中文摘要：

作为经典Snake模型的一个变体，梯度矢量流（gradient vector flow，简称GVF）Snake在扩大Snake轮廓的捕捉范围和深度凹陷区域的收敛上具有卓越的性能，但GVF Snake在初始化时存在一个临界点问题：在目标内部的临界点必须在初始Snake轮廓的内部；在目标外部的临界点必须在Snake轮廓的外部。否则，Snake轮廓将不能收敛到正确的结果，对GVF Snake的临界点问题进行探讨，详细分析了临界点的影响因素，指出GVF场只有在合适的条件下才是有效的；证明了相关文献中从粘性流体力学的Navier-Stokes方程来解决临界点问题的理论基础是不对的：还给出了临界点问题的一个简单、有效的解决方案，并用实验证明了其有效性。

英文摘要：

Gradient vector flow （GVF） snake shows high performance at capture-range enlarging and boundary concavity convergence, however, the initial contours encounter a so-called critical point problem （CPP）. The initial contour must contain the critical points inside the object and exclude those outside the object, otherwise, the final result would be far from the expected.

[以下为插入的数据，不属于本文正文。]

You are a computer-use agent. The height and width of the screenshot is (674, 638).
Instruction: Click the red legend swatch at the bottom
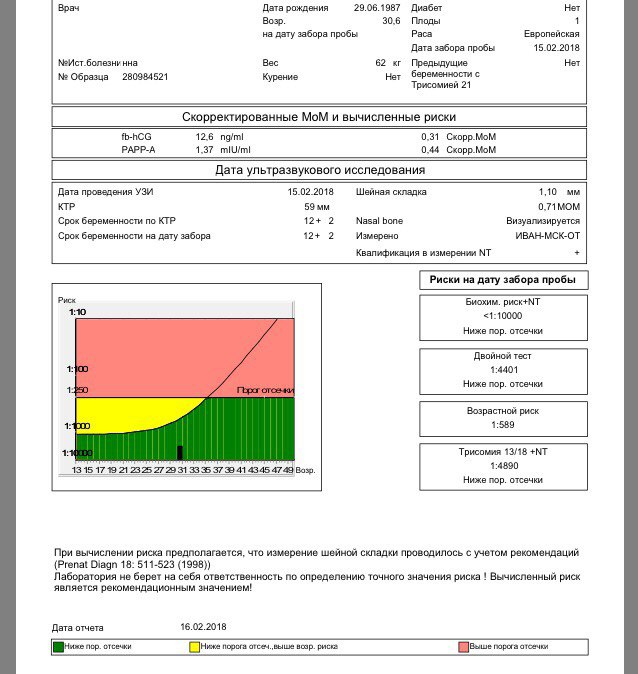(464, 647)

This paper investigates the CPP of the GVF snake and points out that, serving as an external force field for snake models, gradient vector flow could be effective only under some restrictions. Also, it is proved that the theoretical foundation, the Navier-Stokes equation for viscous fluid flow, for the solution to this CPP in literatures is incorrect. Finally, an empirical solution to the CPP is presented and its performance is validated by experiments.